New text-mining tool lets researchers visualize gene, protein, drug and disease connections
Every day, more than 3,000 new abstracts are uploaded to PubMed, the main biomedical literature reference database. Even in a researcher's narrowly-defined field, it is impossible to stay on top of the ever-evolving webs of interconnections between these papers. For example, a new gene is described - might it be relevant to a researcher's specialty? It could take many painstaking hours of searching to discover the answer. Now a new tool developed in the A.C. Tan lab at the University of Colorado Cancer Center and described today in the journal Bioinformatics helps researchers make these connections. The free tool, HiPub, is available for download as plugin for the Chrome web browser.
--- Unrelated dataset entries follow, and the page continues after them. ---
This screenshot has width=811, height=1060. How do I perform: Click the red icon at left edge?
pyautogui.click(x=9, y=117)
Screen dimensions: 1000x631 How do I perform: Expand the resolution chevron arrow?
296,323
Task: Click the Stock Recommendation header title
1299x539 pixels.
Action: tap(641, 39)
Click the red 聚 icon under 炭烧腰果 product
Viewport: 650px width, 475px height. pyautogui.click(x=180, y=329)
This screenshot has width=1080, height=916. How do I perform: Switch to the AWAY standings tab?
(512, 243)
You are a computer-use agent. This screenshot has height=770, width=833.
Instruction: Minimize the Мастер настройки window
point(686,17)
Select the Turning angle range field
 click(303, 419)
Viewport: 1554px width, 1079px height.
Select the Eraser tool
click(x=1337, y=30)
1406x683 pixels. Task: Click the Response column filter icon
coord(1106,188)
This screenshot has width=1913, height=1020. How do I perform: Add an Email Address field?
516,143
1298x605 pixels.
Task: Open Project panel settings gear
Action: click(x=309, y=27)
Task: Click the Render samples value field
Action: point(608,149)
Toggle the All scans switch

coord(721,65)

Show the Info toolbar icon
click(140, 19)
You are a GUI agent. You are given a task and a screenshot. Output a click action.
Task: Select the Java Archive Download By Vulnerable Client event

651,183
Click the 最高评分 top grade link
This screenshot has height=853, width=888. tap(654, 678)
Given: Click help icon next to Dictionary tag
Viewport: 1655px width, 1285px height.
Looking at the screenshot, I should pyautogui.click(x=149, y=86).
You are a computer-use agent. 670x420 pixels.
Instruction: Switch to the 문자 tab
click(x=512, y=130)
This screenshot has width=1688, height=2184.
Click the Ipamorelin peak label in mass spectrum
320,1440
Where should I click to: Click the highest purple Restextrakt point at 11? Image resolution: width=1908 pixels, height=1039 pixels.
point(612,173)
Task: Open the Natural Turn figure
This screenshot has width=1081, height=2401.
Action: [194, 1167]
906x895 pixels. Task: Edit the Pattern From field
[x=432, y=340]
"HiPub looks through all this text and tries to recognize what is being called genes, proteins, drugs and diseases. It extracts this information and visualizes it in a network. Especially in molecular biology or cancer biology, it's useful to see the connections between these things in their biological context," says Aik Choon Tan, PhD, investigator at the CU Cancer Center and associate professor at the CU School of Medicine.
Tan gives the example of a hypothetical researcher who reads a paper exploring the genes KRAS and MEK, known to influence the development of certain cancers. "The researcher wants to know if these genes have any relevance to her specialty, maybe something like p53 [another gene known to influence cancer]."
The researcher queries "P53" along with the new article and HiPub visualizes how the researcher's interest is connected to the genes in this new paper. If connections seem compelling, the researcher could design experiments to test these links.
"The idea of text mining isn't new," Tan says. "Computer scientists have been doing it for ten or twenty years. But the real application of text mining in biomedical research is very limited. HiPub is a way to use text mining to streamline the process of knowledge discovery."